Is this vindication for Bankman-Fried? The FTX co-founder has argued that the exchange was always solvent and fully capable of paying its clients. That argument was presented by his lawyers, friends and family to press for a more lenient sentence. From an essay by Ian Ayres and John Donohue, two law school professors and friends of Bankman-Fried’s parents:
The public would view Bankman-Fried very differently if they realized that FTX had sufficient assets to compensate its clients and other creditors from the beginning.
(Bankman-Fried’s allies also blamed Lewis Kaplan, the judge who oversaw the former FTX boss’s criminal trial, for excluding evidence and testimony that Bankman-Fried could compensate clients.)
But critics say it was never a given that creditors would be compensated.
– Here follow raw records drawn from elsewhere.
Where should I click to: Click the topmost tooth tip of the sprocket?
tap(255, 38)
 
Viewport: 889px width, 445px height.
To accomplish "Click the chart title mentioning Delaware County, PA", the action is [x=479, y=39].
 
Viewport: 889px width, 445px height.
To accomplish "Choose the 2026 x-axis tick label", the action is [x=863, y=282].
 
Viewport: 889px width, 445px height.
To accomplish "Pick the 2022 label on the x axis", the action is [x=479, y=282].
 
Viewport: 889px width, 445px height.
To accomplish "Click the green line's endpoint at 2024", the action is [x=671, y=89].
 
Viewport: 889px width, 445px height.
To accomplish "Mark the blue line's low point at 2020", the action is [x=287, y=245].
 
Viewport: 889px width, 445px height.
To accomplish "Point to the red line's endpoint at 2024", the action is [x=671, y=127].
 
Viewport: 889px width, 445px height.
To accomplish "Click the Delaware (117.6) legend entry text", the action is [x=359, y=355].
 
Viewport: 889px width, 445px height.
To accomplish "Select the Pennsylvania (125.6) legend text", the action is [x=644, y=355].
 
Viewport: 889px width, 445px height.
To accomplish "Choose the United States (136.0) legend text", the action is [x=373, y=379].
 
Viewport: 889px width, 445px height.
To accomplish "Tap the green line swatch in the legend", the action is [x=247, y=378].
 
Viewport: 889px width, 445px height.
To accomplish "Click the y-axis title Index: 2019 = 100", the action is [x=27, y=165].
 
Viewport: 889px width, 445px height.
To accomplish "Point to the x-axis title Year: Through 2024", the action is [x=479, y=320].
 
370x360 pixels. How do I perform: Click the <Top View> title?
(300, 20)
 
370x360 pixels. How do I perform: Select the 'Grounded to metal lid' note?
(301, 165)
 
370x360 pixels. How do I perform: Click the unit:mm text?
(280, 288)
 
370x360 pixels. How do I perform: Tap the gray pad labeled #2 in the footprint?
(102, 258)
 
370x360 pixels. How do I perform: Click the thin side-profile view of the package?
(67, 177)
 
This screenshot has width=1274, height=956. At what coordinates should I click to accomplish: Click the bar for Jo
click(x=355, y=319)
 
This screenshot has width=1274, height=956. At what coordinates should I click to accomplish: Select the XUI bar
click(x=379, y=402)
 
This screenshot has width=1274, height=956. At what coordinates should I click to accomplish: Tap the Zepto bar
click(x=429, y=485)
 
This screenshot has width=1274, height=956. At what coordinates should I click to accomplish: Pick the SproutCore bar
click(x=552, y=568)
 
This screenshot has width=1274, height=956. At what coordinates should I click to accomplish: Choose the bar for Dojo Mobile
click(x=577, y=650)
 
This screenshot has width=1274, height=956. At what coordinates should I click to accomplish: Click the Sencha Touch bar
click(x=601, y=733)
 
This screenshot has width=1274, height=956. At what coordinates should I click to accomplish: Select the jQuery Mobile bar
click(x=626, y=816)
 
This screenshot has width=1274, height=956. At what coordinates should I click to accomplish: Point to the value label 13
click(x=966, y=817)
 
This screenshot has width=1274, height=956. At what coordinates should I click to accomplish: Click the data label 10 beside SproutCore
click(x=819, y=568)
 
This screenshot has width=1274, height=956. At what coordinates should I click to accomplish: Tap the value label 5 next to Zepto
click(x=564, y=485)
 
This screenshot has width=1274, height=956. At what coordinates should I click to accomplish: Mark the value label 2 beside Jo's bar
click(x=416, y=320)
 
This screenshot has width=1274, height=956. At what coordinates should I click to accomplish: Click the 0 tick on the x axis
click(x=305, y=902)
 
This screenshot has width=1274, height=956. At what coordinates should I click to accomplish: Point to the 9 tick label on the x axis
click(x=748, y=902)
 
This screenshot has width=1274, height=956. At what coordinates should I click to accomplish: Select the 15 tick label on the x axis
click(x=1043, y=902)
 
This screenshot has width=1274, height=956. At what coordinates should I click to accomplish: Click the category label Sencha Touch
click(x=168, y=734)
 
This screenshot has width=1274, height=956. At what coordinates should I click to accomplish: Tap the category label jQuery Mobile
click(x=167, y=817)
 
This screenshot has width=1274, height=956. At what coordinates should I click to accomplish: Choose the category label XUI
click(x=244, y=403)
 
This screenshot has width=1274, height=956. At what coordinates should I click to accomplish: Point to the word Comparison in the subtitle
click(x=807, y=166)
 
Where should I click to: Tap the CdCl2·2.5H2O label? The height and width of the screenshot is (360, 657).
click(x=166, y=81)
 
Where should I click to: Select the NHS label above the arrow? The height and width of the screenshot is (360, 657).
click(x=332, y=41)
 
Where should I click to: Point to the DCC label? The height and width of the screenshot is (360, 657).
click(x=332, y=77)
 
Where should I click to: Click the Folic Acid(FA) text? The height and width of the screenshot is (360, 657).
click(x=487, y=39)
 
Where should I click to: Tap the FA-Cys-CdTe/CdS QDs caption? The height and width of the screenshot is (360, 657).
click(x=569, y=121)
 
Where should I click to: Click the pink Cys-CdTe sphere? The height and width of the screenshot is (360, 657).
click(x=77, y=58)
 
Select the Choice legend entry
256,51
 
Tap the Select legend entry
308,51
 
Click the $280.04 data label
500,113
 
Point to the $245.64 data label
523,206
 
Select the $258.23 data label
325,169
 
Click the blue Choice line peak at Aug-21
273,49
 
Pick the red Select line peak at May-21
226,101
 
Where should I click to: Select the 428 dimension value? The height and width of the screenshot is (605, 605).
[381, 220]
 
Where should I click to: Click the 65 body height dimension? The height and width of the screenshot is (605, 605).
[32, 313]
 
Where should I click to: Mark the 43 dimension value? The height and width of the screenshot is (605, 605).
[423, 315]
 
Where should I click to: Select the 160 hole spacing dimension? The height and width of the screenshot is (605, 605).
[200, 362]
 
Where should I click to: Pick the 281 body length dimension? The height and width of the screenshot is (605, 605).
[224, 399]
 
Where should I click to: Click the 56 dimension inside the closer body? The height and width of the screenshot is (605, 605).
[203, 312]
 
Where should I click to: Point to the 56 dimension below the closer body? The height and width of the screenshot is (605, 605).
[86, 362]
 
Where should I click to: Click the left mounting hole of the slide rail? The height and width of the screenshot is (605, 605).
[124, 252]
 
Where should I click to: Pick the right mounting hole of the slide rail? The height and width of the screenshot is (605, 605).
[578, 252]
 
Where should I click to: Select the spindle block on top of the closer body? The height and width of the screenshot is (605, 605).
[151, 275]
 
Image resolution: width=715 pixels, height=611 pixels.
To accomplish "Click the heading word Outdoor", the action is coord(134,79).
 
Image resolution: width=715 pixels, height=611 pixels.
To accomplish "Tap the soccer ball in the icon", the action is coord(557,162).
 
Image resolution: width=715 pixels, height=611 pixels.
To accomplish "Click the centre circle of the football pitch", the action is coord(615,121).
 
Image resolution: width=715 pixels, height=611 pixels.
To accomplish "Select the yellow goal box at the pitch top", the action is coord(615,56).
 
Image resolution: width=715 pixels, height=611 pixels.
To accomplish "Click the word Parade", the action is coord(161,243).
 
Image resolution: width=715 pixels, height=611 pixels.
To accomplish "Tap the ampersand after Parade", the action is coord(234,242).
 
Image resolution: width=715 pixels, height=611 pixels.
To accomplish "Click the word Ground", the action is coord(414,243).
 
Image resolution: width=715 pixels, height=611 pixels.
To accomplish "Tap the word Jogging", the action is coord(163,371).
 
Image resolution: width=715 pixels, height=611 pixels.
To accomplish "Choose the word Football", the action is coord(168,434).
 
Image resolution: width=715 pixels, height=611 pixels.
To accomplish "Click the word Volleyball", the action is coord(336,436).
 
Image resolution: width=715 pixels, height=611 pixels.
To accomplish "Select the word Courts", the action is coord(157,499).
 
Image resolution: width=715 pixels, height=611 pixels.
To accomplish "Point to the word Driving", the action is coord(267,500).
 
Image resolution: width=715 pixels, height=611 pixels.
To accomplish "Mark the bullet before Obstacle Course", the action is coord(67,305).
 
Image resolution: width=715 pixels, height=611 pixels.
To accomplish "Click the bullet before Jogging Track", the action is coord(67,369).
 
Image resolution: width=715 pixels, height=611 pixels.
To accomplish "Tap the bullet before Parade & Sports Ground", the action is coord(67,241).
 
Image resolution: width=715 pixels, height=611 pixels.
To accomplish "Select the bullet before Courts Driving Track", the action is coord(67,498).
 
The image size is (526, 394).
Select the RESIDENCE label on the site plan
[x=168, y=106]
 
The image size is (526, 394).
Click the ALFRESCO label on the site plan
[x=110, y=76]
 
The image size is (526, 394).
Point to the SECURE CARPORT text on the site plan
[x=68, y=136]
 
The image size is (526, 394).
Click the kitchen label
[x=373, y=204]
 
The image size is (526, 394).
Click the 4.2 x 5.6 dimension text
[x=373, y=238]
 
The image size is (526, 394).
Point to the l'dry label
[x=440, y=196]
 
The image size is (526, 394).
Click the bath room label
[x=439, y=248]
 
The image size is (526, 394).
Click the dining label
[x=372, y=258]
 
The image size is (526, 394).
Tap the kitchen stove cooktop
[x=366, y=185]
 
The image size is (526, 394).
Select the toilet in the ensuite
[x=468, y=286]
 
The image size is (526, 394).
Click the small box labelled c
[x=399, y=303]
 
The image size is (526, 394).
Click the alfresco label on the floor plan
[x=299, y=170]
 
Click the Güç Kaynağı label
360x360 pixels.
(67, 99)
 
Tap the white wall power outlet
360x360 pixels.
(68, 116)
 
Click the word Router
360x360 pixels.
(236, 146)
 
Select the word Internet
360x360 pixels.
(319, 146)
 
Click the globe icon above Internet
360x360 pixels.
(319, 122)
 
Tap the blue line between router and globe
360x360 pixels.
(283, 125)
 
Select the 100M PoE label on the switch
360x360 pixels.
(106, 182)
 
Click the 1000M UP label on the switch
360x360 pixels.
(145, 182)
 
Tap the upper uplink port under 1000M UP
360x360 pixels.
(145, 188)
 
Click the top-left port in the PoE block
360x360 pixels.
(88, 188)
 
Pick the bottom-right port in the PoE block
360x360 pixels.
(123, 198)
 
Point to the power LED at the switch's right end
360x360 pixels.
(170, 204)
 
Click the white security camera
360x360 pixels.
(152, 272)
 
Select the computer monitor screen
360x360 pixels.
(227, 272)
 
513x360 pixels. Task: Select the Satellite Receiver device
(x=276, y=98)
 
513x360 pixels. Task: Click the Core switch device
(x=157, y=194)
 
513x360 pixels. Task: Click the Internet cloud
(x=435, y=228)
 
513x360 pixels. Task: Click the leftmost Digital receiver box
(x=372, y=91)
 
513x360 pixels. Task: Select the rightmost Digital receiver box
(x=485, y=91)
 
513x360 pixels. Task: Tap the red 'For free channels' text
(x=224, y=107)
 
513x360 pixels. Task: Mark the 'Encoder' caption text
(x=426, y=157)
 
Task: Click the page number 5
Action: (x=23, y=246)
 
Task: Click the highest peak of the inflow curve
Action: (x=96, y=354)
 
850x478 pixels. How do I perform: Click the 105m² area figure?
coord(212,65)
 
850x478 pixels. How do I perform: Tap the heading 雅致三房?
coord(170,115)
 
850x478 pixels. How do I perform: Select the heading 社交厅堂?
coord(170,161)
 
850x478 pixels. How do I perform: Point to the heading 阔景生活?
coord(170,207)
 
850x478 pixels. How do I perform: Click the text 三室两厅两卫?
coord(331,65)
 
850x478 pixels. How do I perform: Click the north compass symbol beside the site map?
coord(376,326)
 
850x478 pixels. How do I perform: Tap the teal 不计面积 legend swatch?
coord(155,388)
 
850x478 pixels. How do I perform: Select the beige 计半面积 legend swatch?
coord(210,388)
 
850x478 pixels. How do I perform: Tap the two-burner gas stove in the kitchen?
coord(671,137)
What allows the probable payment of customers is a combination of the recovery of cryptocurrency prices; the sharp jump in the value of FTX’s stake in artificial intelligence startup Anthropic, most of which the crypto exchange has sold; the federal government reduces its claims for unpaid taxes; and asset sales and recoveries.
At Bankman-Fried’s sentencing hearing in March, Kaplan said of the victims of the exchange: “The defendant’s assurance that they will be paid in full is misleading. It is logically flawed. “It’s speculative.”
Red states intensify their attack on ESG criteria
The war on climate finance is escalating in red state politics.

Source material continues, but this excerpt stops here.